Regenerative medicine holds the promise of curative healthcare. Unlike traditional medicines and devices, it harnesses cells and tissues, including in combination with gene therapy and devices, to enable the body to regenerate and, in effect, heal itself. Regenerative medicine is an integrated process to recover organ functions lost due to age, disease, damage or congenital defects. The existing approaches for this process include transplantation, tissue engineering, cell therapy, and gene therapy.
Regenerative medicine is defined as the use of stem cells, biomaterials and molecules, and devices to repair, regenerate or replace damaged or diseased cells, tissues and organs for the purposes of restoring and establishing normal function, not enhancement. This ability to re-program cells into taking one of many specific forms opens the door to new treatments in multiple therapy areas – retinal disease, diabetes, cardiovascular disease, neurodegenerative, orthopaedic and immune disorders.
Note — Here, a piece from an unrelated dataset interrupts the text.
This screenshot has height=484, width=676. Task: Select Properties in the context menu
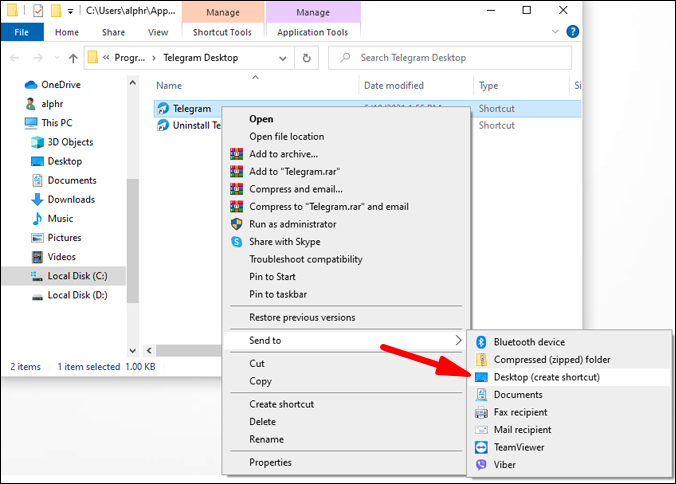click(270, 462)
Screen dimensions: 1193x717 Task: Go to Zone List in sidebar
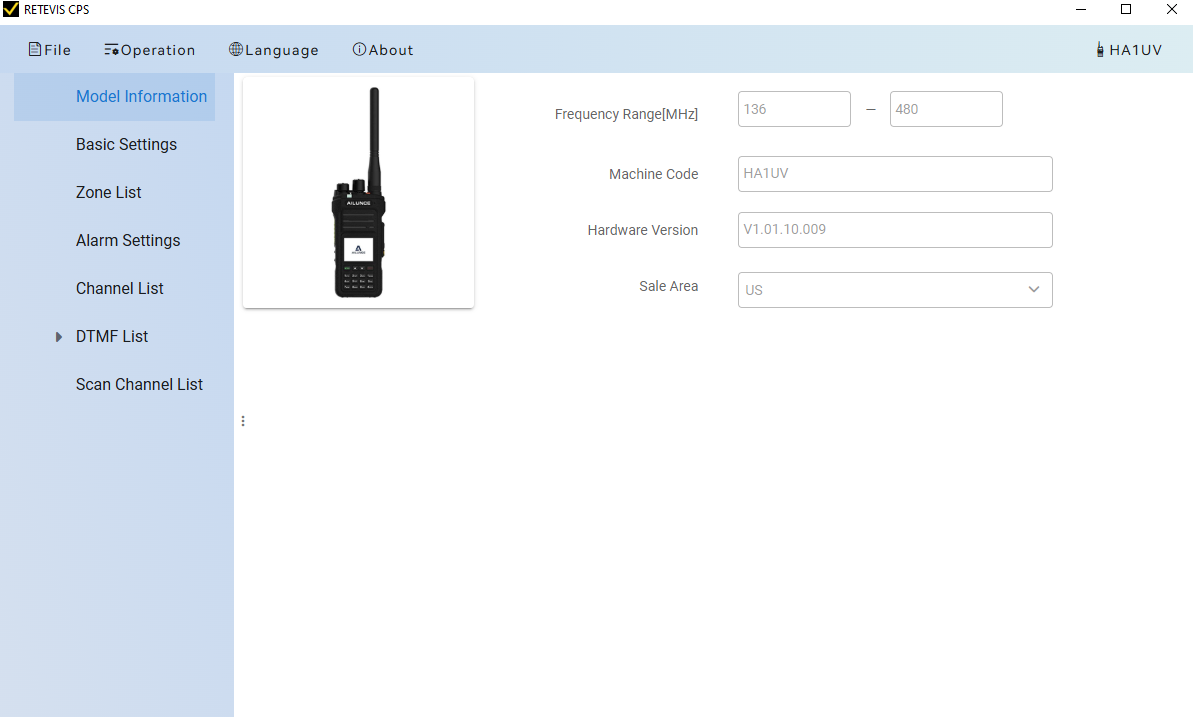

While regenerative medicine is a branch of medical therapy, it is distinct from most pharmaceuticals and surgery and represents a new paradigm in science. Regenerative medicine has the potential to revolutionise the treatment of injuries and disease by taking a long-term curative approach in contrast to many pharmaceuticals and surgical procedures that generally manage rather than cure disease.
A vital element in the success of regenerative medicine is the delivery of the product or therapy to the patient by skilled and qualified clinicians. The delivery of these therapies typically requires specific, highly specialised procedures: it is not as simple as prescribing a new orally administered drug.